February 28, 2006 – Advanced Process Semiconductor Foundry Planning Co., the planning company set up by a trio of Japanese chipmakers to evaluate the feasibility of a joint fab operation, expects to start production by the end of 2007, with target output of 10,000 300mm wafers/month, according to the Nihon Keizai Shimbun.

Hitachi Ltd., Toshiba Corp., and Renesas Technology Corp. put up about 100 million yen (US ~$860,000) to form the planning group in December, to consider putting a line into an existing Toshiba or Renesas fab, for all partners to use to produce their system chips. Putting the line in one of their fabs hopefully would limit overall investment to about 100 billion yen ($860 million). The paper also reported that if the company encounters problems or little interest from customers, the business plan would be abandoned, rather than postponed.
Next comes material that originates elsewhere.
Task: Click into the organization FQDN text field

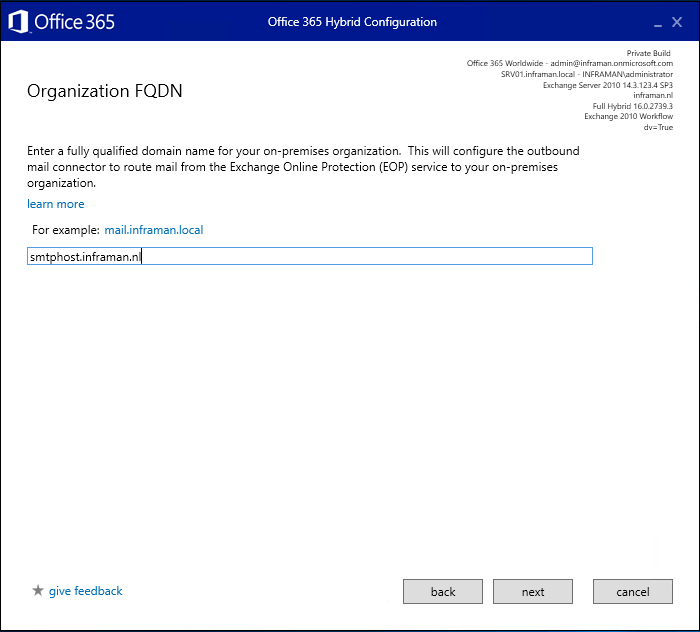Action: (x=310, y=257)
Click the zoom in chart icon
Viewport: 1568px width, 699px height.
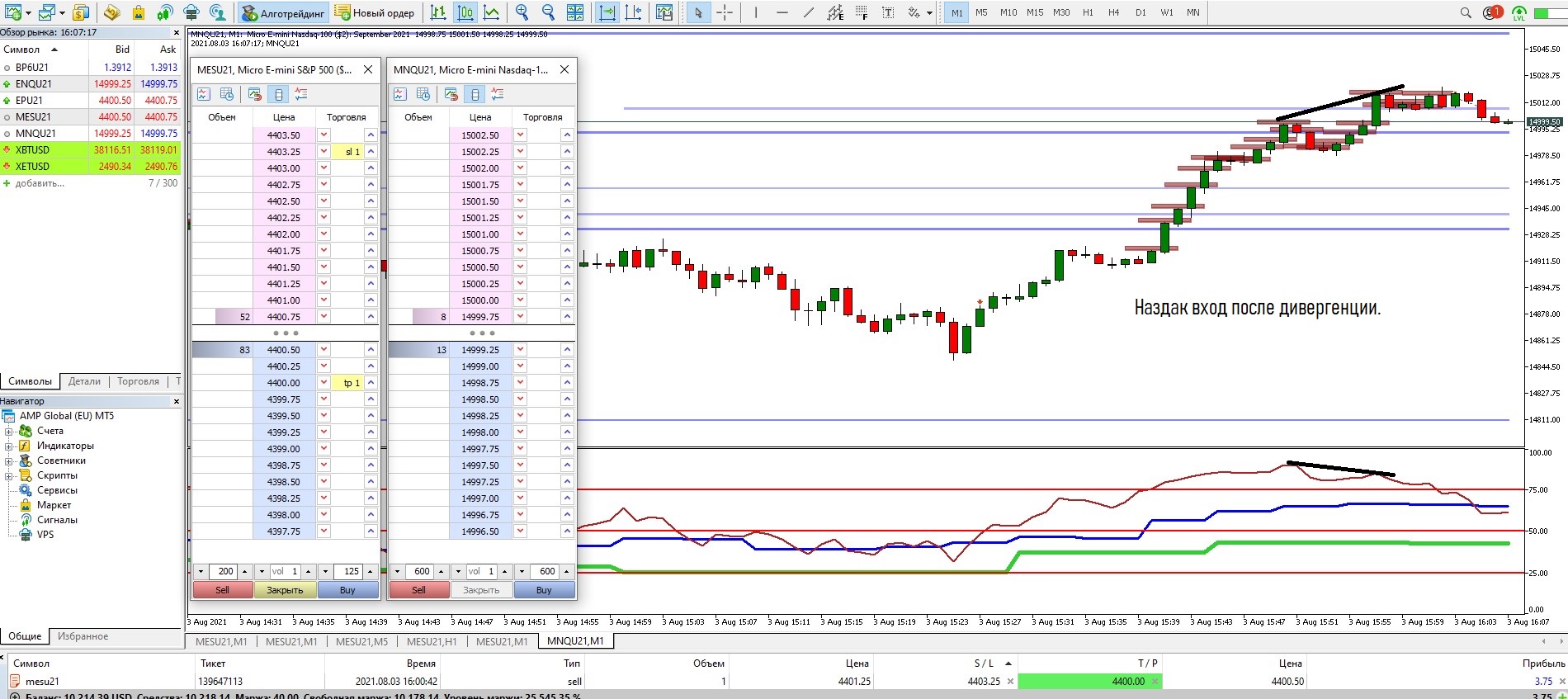(522, 12)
The original announcement in December noted the trio would continue to recruit other partners into their significantly scaled-down joint fab plan, but there appears to be a remarkable lack of enthusiasm among the rest of the big Japanese companies. Also notably absent from the original deal was any investment from the government, which had been an early cheerleader for such a project.

Starting up as a jointly owned independent foundry, instead of a shared joint fab, would put the partnership in direct competition with established foundries, including TSMC, which already is in pilot production of 65nm on 300mm wafers.